High-performance Effective Scientific Error-bounded Lossy Compression with Auto-tuned Multi-component Interpolation

Error-bounded lossy compression has been identified as a promising solution for significantly reducing scientific data volumes upon users' requirements on data distortion. For the existing scientific error-bounded lossy compressors, some of them (such as SPERR and FAZ) can reach fairly high compression ratios and some others (such as SZx, SZ, and ZFP) feature high compression speeds, but they rarely exhibit both high ratio and high speed meanwhile. In this paper, we propose HPEZ with newly-designed interpolations and quality-metric-driven auto-tuning, which features significantly improved compression quality upon the existing high-performance compressors, meanwhile being exceedingly faster than high-ratio compressors. The key contributions lie in the following points: (1) We develop a series of advanced techniques such as interpolation re-ordering, multi-dimensional interpolation, and natural cubic splines to significantly improve compression qualities with interpolation-based data prediction. (2) The auto-tuning module in HPEZ has been carefully designed with novel strategies, including but not limited to block-wise interpolation tuning, dynamic dimension freezing, and Lorenzo tuning. (3) We thoroughly evaluate HPEZ compared with many other compressors on six real-world scientific datasets. Experiments show that HPEZ outperforms other high-performance error-bounded lossy compressors in compression ratio by up to 140% under the same error bound, and by up to 360% under the same PSNR. In parallel data transfer experiments on the distributed database, HPEZ achieves a significant performance gain with up to 40% time cost reduction over the second-best compressor.
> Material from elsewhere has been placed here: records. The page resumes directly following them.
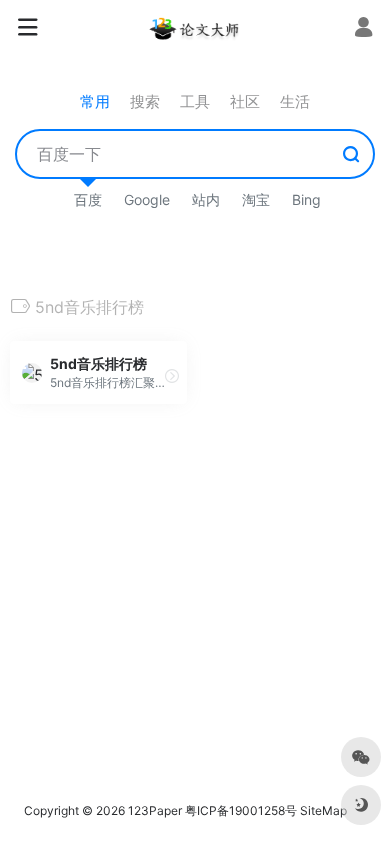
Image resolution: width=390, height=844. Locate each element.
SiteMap (323, 810)
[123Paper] (195, 28)
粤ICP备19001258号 (241, 810)
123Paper (155, 810)
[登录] (363, 29)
翻译：误差有界无损压缩已被视为一种有前景的解决方案，能够根据用户对数据失真的需求大幅减少科学数据体积。对于现有的科学误差有界无损压缩器，其中一些（如SPERR和FAZ）可实现相当高的压缩比，而另一些（如SZx、SZ和ZFP）则具有高压缩速度，但它们很少同时兼具高压缩比和高速度。在本文中，我们提出HPEZ，其采用新设计的插值方法和基于质量度量的自动调优，在现有高性能压缩器的基础上显著提升压缩质量，同时速度远超高压缩比压缩器。关键贡献在于以下几点：（1）我们开发了一系列先进技术，如插值重排序、多维插值和自然三次样条，以通过基于插值的数据预测显著提升压缩质量。（2）HPEZ中的自动调优模块经过精心设计，采用了新颖策略，包括但不限于块级插值调优、动态维度冻结和Lorenzo调优。（3）我们在六个真实世界科学数据集上对HPEZ与许多其他压缩器进行了全面评估。实验表明，在相同误差界限下，HPEZ的压缩比优于其他高性能误差有界无损压缩器最高达140%；在相同PSNR下，压缩比优于其他最高达360%。在分布式数据库的并行数据传输实验中，HPEZ相比性能第二的压缩器实现了显著性能提升，时间成本最高降低40%。